Investigating oral fluid and exhaled breath as alternative matrices for anti-doping testing : Analysis of 521 matched samples / Geoffrey D. Miller, Ryan M. Van Wagoner, Benjamin J. Bruno, Jacob D. Husk, Matthew N. Fedoruk, Daniel Eichnera. - (Journal of Pharmaceutical and Biomedical Analysis 176 (2019) 11210 (30 November).
- PMID: 31430626.
- DOI: 10.1016/j.jpba.2019.112810
Current anti-doping testing is primarily conducted in urine and blood. Recently, due to confounding factors with urine and blood collections such as invasiveness, cost, and stringent shipping conditions, there has been a push for the use of alternative sample matrices to ameliorate these issues. Gaining support within the anti-doping field is the use of oral fluid, and more recently exhaled breath, as viable alternative or complementary matrices to traditional urine and blood for drug testing. Thus, we designed a first-in-field study with the purpose of investigating the utility of oral fluid and exhaled breath testing, and the preference of athlete participants, comparative to conventional anti-doping methods of urine testing. To accomplish this, 521 total matched samples, consisting of exhaled breath, oral fluid, and urine samples, were collected and analyzed, and the results compared across matrices. Participants in this study preferred the exhaled breath collection (rated 4.90 ± 0.34 out of 5, mean ± SD) over the oral fluid collection procedure (4.29 ± 0.85), and most preferred both over urine collections. Exhaled breath resulted in the shortest collection time (2.58 ± 1.00 min, mean ± SD), followed by urine (3.08 ± 1.50 min), and finally oral fluid (4.14 ± 1.94 min). Prohibited substances from the drug categories of stimulants, narcotics, cannabinoids, diuretics, glucocorticoids, beta-blockers, and others, were analyzed in this study for a comparison of testing efficacy.

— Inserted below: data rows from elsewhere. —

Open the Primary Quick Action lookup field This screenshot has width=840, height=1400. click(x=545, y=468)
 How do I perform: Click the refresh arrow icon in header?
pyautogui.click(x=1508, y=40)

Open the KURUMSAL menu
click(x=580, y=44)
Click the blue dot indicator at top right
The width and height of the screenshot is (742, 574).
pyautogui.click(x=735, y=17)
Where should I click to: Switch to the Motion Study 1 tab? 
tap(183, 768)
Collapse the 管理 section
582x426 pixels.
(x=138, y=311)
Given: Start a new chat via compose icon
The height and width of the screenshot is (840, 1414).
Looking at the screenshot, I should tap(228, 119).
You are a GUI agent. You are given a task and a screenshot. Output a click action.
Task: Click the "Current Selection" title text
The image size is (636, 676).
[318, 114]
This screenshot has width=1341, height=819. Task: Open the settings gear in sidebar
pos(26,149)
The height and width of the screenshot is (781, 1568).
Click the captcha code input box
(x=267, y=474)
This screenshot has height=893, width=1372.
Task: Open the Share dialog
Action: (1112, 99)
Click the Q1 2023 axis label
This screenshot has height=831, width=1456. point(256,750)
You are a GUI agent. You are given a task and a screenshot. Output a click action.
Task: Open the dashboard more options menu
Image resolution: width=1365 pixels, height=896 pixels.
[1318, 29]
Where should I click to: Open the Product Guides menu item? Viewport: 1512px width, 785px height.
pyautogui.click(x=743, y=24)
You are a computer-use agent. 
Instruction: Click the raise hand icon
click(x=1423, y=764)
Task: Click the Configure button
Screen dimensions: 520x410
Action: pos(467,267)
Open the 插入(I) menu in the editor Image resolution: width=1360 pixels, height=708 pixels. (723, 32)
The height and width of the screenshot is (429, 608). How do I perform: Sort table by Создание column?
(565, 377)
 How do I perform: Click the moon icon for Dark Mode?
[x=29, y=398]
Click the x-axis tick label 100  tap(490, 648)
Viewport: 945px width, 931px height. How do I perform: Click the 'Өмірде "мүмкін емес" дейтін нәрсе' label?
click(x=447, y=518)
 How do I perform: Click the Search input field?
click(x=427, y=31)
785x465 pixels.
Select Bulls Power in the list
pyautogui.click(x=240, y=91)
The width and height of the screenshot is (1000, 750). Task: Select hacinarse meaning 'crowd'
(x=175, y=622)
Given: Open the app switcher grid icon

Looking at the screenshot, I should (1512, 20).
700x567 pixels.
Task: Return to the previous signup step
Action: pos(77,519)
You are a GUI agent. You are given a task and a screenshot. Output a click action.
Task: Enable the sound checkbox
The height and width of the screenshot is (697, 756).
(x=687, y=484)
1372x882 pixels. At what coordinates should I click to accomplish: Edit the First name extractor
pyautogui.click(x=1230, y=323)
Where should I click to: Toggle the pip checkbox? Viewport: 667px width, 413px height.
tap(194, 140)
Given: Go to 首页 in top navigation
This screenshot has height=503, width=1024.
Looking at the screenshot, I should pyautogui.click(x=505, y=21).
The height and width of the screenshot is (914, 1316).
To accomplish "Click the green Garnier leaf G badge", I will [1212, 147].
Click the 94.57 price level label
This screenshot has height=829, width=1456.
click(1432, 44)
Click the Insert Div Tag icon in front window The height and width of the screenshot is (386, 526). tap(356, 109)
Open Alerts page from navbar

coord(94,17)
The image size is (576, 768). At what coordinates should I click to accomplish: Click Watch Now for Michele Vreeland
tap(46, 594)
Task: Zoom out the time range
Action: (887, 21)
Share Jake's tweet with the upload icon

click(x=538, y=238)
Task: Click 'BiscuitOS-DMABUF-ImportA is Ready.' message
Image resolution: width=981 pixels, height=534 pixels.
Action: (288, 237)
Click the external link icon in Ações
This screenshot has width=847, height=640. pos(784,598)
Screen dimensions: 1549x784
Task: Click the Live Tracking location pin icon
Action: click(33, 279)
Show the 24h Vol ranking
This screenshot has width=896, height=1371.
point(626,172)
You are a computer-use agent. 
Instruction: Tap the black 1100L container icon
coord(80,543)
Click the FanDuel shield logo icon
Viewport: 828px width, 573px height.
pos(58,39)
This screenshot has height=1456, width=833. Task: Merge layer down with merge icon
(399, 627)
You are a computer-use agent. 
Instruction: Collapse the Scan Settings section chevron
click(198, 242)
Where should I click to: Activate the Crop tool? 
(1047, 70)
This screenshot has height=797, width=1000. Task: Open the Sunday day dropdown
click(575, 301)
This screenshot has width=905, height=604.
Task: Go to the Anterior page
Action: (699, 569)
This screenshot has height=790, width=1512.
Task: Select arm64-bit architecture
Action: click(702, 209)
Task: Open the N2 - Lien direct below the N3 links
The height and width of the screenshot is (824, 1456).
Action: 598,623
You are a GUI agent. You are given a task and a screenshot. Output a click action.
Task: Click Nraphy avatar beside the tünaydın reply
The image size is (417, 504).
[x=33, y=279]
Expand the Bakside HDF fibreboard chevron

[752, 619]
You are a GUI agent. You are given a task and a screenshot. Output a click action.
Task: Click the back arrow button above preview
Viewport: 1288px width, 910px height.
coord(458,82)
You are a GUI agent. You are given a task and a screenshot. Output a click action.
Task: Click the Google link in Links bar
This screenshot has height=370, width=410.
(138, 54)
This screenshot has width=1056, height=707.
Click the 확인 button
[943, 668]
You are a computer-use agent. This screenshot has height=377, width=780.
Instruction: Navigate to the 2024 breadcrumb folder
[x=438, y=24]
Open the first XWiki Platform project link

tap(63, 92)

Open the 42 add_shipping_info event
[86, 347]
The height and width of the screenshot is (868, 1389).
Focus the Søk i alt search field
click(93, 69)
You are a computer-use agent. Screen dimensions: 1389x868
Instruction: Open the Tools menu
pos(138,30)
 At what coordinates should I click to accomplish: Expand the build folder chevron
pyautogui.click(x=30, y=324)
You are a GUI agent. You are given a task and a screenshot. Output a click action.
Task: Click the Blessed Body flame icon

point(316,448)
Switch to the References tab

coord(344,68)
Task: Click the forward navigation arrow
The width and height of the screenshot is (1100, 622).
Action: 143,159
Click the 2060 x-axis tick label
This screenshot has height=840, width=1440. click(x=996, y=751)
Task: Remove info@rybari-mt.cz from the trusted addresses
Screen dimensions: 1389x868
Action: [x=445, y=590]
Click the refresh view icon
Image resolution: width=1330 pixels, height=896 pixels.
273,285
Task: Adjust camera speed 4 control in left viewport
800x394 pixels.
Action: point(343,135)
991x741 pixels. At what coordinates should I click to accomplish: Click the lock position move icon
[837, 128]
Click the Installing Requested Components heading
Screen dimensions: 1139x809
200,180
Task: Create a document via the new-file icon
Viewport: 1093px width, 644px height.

Of the total findings 49% were detectable in only urine, 38% in urine + oral fluid, and 9% in all three matrices. Of the unique findings 3% were detectable in only oral fluid, 1% in oral fluid + breath, and 0% of unique findings were present only in exhaled breath. The findings from this study provide a strong foundation for the future use of oral fluid and exhaled breath as viable alternative or complementary matrices for in-competition anti-doping testing.